** BEGIN Selected text **
Error and Cause Determination 

Deploying a new WEBApplication using Hibernate fails with : 
Deploying /usr/local/wildfly-8.2.0.Final/standalone/deployments/WFJPA2PC-1.0.war
"{\"JBAS014671: Failed services\" => {\"jboss.persistenceunit.\\\"WFJPA2PC-1.0.war#RacBankBHibPU\\\"\" 
  => \"org.jboss.msc.service.StartException in service jboss.persistenceunit.\\\"WFJPA2PC-1.0.war#RacBankBHibPU\\\": 
     org.hibernate.HibernateException: Access to DialectResolutionInfo cannot be null when 'hibernate.dialect' not set
     Caused by: org.hibernate.HibernateException: Access to DialectResolutionInfo cannot be null when 'hibernate.dialect' not set\"}}"

Cause : Oracle RAC database was down ! 

Fix : Add hibernate.dialect to your persistence.xml 
   <persistence-unit name="RacBankBHibPU" transaction-type="JTA">
        <provider>org.hibernate.ejb.HibernatePersistence</provider>
        <jta-data-source>java:/jboss/datasources/xa_rac12g_bankb</jta-data-source>
        <class>com.hhu.wfjpa2pc.Accounts</class>
        <properties>
            <property name="hibernate.transaction.jta.platform"
                 value="org.hibernate.service.jta.platform.internal.JBossAppServerJtaPlatform" />
            <property name="hibernate.show_sql" value="true" />
            <property name="hibernate.dialect" value="org.hibernate.dialect.Oracle10gDialect"/>
        </properties>
    </persistence-unit>

-> Now application can be redeployed 
-> Application now starts but throws the following stack 
08:55:04.761 javax.resource.ResourceException: IJ000453: Unable to get managed connection for java:jboss/datasources/xa_rac12g_bankb
08:55:04.762 java.sql.SQLException: javax.resource.ResourceException: IJ000453: Unable to get managed connection for java:jboss/datasources/xa_rac12g_bankb
    at org.jboss.jca.adapters.jdbc.WrapperDataSource.getConnection(WrapperDataSource.java:154)
    at com.hhu.wfjpa2pc.Jpa2pcTest.getRacInfoDS(Jpa2pcTest.java:398)
    at com.hhu.wfjpa2pc.Jpa2pcTest.getRacInfo(Jpa2pcTest.java:376)
    at sun.reflect.NativeMethodAccessorImpl.invoke0(Native Method)
    at sun.reflect.NativeMethodAccessorImpl.invoke(NativeMethodAccessorImpl.

-> With above Stack we easily can figure out that we need to start our RAC DB

Copy a Maven based JPA project to new project folder

New Project Details

ArtifactId                   : WFJPA2PC
New Project Home             : /home/oracle/NetBeansProjects/GIT/WFJPA2PC 
New persistence.xml location :  /home/oracle/NetBeansProjects/GIT/WFJPA2PC/src/main/resources/META-INF/persistence.xml Your old and working project should have a working pom.xml and persistence.xml 

Modify and copy pom,xml

Modify artifactId and name in your pom.xml 
    <artifactId>WFJPA2PC</artifactId>
    <name>WFJPA2PC</name>

Copy pom.xml to your new Project Folder 
$ cp pom.xml   /home/oracle/NetBeansProjects/GIT/WFJPA2PC

Add JSF support to our project 
Project -> Properties -> Framework -> Add JavaServerFaces 
                                   -> Components -> PrimeFaces 

Create new Entity Classes

Create new Entity Classes as needed [ in our sample we use Entity Class : Accounts 

Source package -> New -> EnititY Class form Database 
  -> Select Datasource 
  -> Select Table Name : Accounts  
  -> Add 
  -> Finish 

Create a new JPA persistence.xml and copy over the working persistence.xml

Netbeans : File -> NEW ->  Persistence Unit 

Locate your Persistence Location of persistence.xml:
  /home/oracle/NetBeansProjects/GIT/WFJPA2PC/src/main/resources/META-INF/persistence.xml

-> Copy over your new RAC XA persistence.xml to   src/main/resources/META-INF/persistence.xml
   and add your newly created Entitly Classes    

Sample for a Hibernate persistence.xml with Entity Class : Accounts
<?xml version="1.0"?>
<persistence xmlns="http://java.sun.com/xml/ns/persistence"
** END Selected text **
** BEGIN Supplied entries **
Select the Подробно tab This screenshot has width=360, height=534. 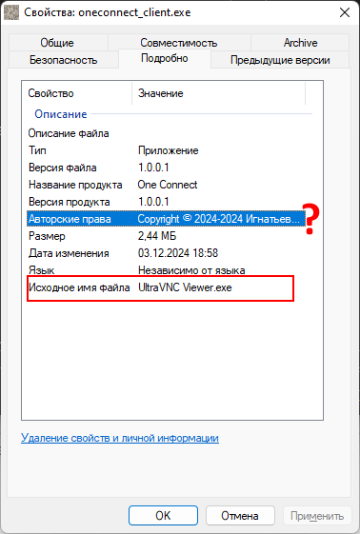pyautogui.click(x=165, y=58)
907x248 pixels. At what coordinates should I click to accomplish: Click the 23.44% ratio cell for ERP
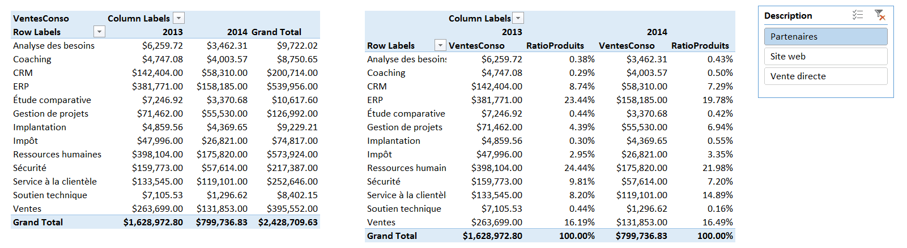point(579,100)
** END Supplied entries **
** BEGIN Supplied entries **
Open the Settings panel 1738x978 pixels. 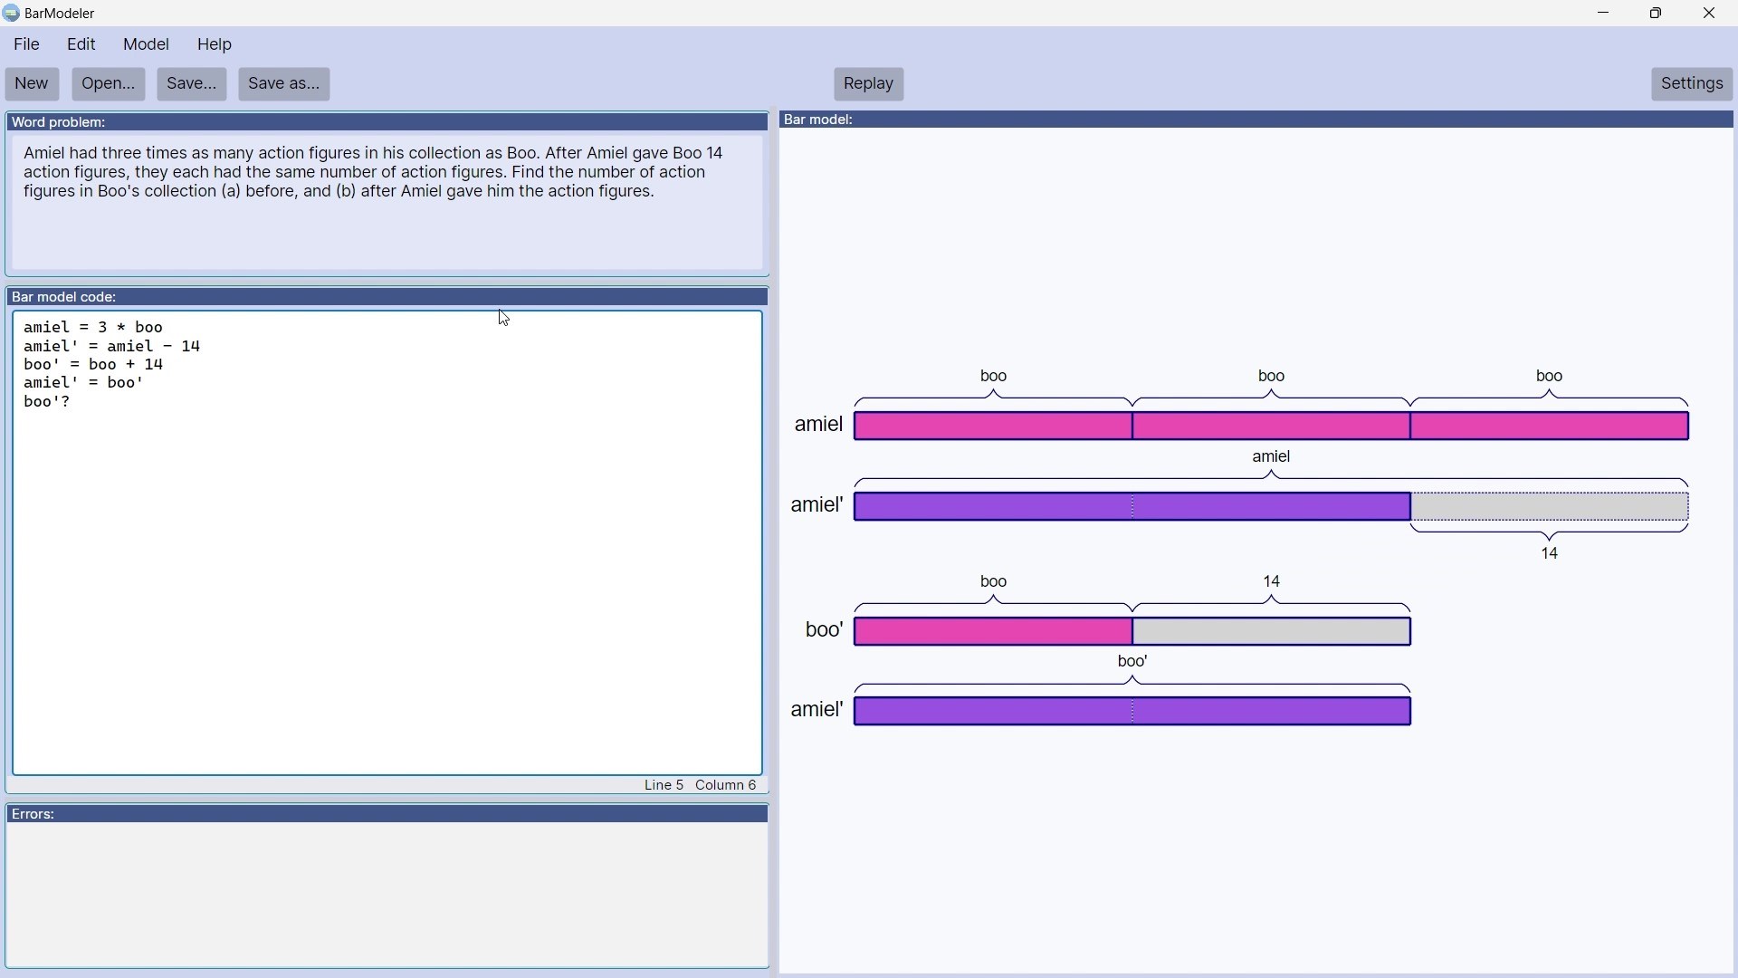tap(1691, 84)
** END Supplied entries **
## Instructions
• 1. In the Hibernate deployment notes, what was the cause of the failed deployment?
• 2. Reproduce the part of the Hibernate deployment notes starting at "-> Now application" and ending at "Test.java:398)", with "managed connection" swapped for "pooled connection".

## Written answers
• 1. The Oracle RAC database was down.

• 2.
-> Now application can be redeployed 
-> Application now starts but throws the following stack 
08:55:04.761 javax.resource.ResourceException: IJ000453: Unable to get pooled connection for java:jboss/datasources/xa_rac12g_bankb
08:55:04.762 java.sql.SQLException: javax.resource.ResourceException: IJ000453: Unable to get pooled connection for java:jboss/datasources/xa_rac12g_bankb
    at org.jboss.jca.adapters.jdbc.WrapperDataSource.getConnection(WrapperDataSource.java:154)
    at com.hhu.wfjpa2pc.Jpa2pcTest.getRacInfoDS(Jpa2pcTest.java:398)